Return all lines of the data in which the string "word" occurs.

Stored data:
■ ■ ■ ■ ■ ■ ■
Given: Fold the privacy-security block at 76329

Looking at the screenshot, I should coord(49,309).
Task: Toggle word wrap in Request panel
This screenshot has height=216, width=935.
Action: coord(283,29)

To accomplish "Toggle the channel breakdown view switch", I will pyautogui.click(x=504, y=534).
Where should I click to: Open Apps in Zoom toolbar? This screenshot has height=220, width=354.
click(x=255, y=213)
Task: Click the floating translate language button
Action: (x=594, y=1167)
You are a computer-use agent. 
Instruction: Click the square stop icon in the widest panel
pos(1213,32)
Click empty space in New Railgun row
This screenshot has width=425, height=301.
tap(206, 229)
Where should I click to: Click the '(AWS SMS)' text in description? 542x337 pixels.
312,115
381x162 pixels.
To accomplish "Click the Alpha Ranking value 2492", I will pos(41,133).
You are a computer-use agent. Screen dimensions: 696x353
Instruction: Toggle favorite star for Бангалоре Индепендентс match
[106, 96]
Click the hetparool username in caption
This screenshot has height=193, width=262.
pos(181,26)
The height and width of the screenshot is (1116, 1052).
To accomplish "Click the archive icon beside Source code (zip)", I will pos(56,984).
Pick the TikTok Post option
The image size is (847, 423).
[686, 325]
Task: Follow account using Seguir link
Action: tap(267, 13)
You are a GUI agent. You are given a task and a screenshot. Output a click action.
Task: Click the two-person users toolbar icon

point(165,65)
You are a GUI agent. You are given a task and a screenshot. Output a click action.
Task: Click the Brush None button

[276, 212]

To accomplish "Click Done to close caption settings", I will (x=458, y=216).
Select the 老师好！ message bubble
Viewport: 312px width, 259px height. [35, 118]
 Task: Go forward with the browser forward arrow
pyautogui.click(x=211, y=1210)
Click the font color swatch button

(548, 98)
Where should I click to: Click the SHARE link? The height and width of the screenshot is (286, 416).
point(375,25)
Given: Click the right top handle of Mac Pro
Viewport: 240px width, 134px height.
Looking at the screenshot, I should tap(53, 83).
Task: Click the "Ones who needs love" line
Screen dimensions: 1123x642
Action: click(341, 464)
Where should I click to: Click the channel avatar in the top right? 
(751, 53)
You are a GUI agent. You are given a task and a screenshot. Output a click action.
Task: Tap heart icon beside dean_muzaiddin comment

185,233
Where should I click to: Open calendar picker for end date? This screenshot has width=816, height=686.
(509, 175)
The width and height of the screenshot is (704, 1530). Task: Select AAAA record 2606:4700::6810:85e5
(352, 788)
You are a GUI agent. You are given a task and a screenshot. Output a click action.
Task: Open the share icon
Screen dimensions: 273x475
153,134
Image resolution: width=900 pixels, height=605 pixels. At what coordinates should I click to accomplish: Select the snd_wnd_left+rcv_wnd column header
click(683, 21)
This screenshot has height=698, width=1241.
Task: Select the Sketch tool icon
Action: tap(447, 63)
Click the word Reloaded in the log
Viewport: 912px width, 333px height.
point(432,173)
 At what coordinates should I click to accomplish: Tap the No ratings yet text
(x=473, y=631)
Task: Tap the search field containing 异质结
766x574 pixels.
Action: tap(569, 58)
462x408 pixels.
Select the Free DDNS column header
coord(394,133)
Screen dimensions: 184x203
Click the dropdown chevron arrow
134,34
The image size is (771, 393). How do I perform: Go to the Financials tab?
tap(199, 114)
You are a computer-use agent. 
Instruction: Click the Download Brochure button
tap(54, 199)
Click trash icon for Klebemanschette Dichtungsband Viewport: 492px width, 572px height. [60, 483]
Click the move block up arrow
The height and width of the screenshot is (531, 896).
■ ■ ■ ■ ■ ■ ■
RESPONSE AREA:
Task: Toggle word wrap in Request panel
Click the word Reloaded in the log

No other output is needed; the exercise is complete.